MUTFAKTA BAŞLAYAN YOLCULUK
Yeliz Hanım’ın hikâyesi, pandemi döneminde daha da şekillenmiş. Eşinin işleri duraklayınca mutfağa daha sık girmeye başlamış. “Zaten güzel yemek yapardım, ama bunu işe dönüştürmek cesaret istiyordu” diyor. İlk siparişi bir komşusundan almış. Sonrası çorap söküğü gibi gelmiş.
“İnsanlar hem ev yemeği özlemi çekiyor hem de güvenilir yerden almak istiyor,” diyen Karaman, malzemelerini özenle seçtiğini ve her yemeği “kendi çocuklarım yiyecekmiş gibi” hazırladığını söylüyor.
"YALNIZCA YEMEK DEĞİL, KADIN DAYANIŞMASI DA VAR"
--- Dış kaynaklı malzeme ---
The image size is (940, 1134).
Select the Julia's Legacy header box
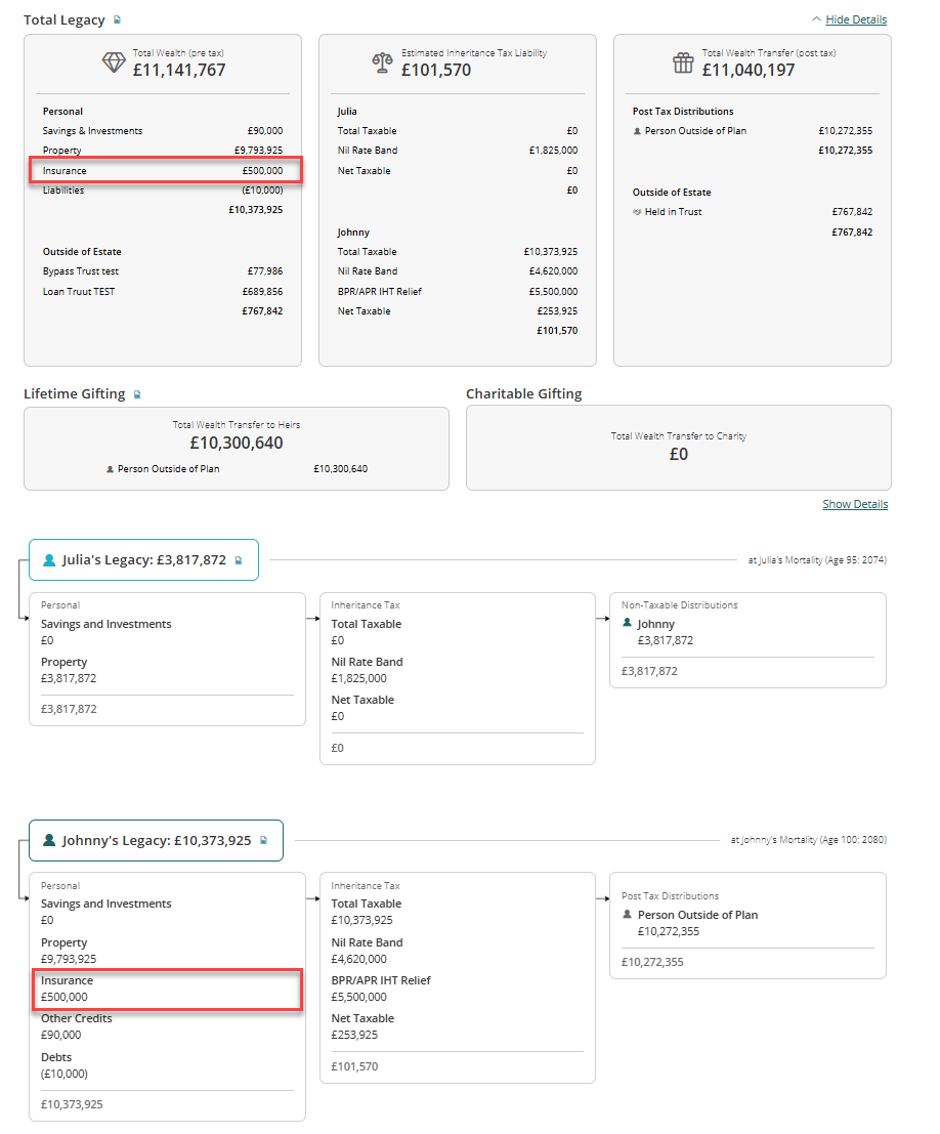click(144, 560)
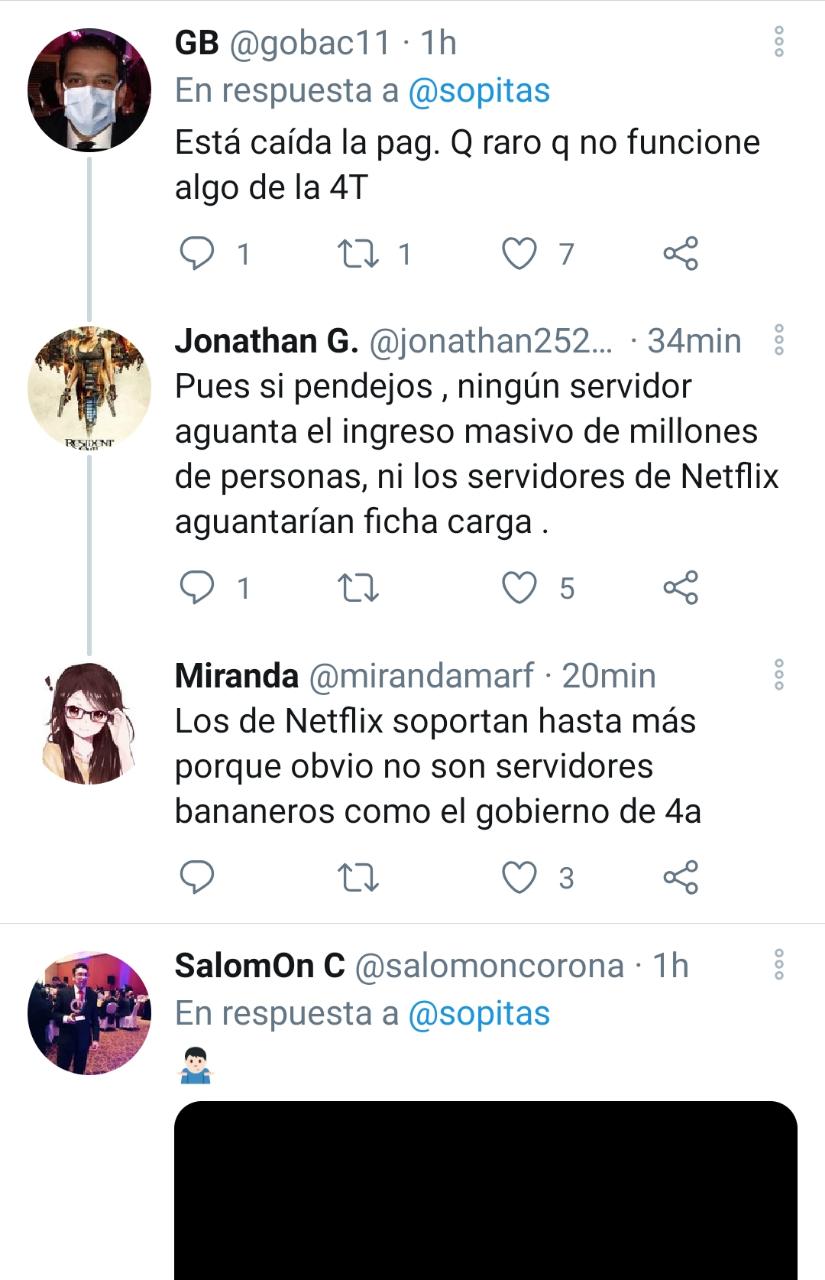Open more options menu on GB's tweet
The image size is (825, 1280).
click(780, 41)
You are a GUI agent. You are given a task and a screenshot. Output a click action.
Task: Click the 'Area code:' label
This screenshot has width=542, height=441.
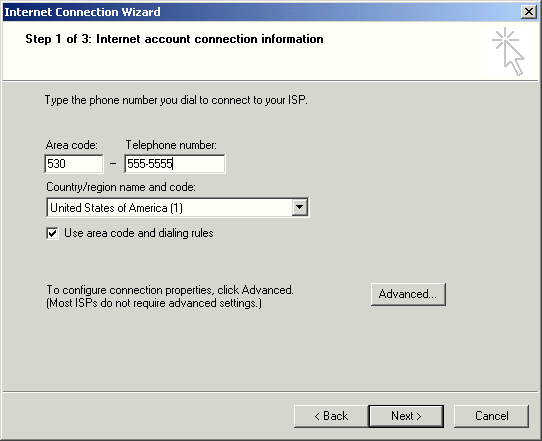point(72,145)
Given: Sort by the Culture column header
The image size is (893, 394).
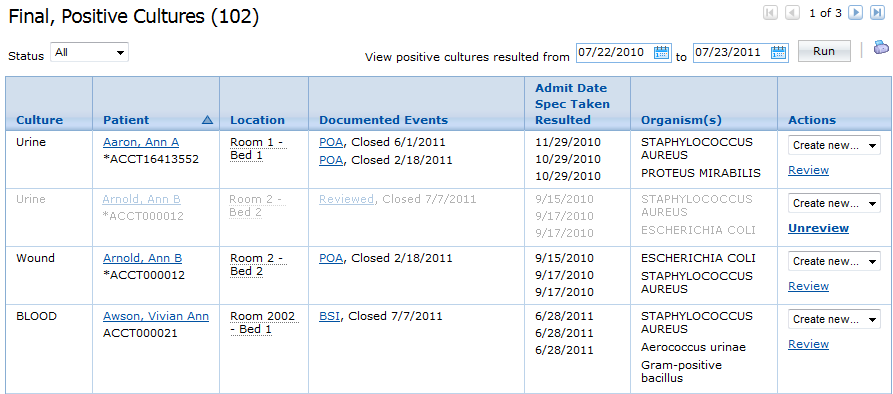Looking at the screenshot, I should coord(40,120).
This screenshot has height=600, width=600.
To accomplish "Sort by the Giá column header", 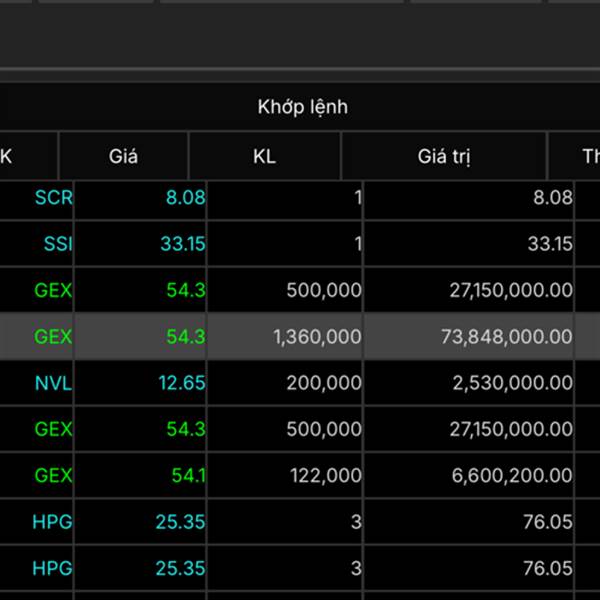I will point(123,156).
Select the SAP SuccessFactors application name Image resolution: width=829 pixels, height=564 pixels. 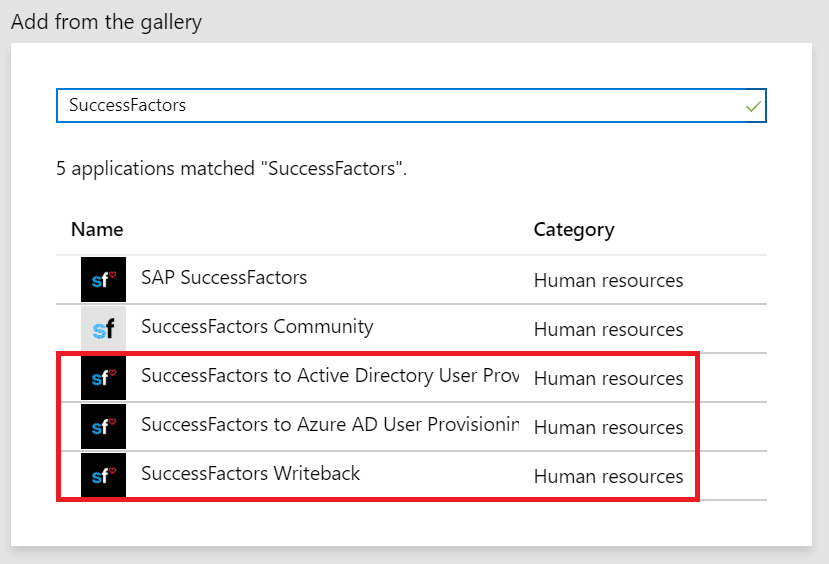click(x=224, y=278)
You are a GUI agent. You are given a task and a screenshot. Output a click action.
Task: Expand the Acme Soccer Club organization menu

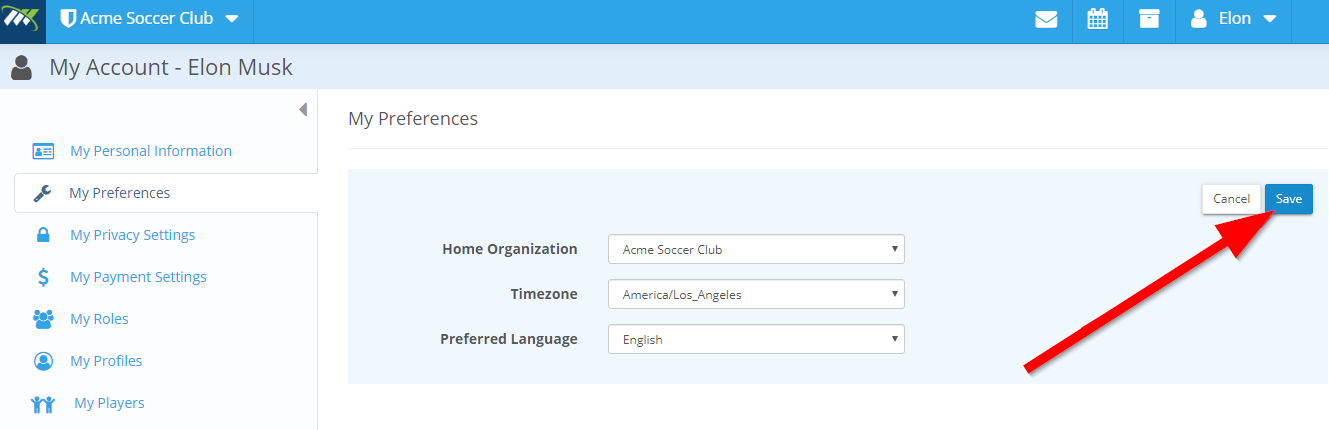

Siparişlerini sosyal medya ve mahalle grupları üzerinden alıyor. Üstelik komşu kadınlara da fırsat sunuyor: “Yoğun siparişlerde yardım eden komşularım var, onlara da katkı olsun istiyorum.” Böylece onun mutfağı, sadece karın doyurmuyor, kadın dayanışmasına da alan açıyor.
Geleceğe dair hedefleri var: Küçük bir dükkan açmak, ama ev sıcaklığını kaybetmeden… “Büyümek istiyorum ama samimiyeti koruyarak” diyor.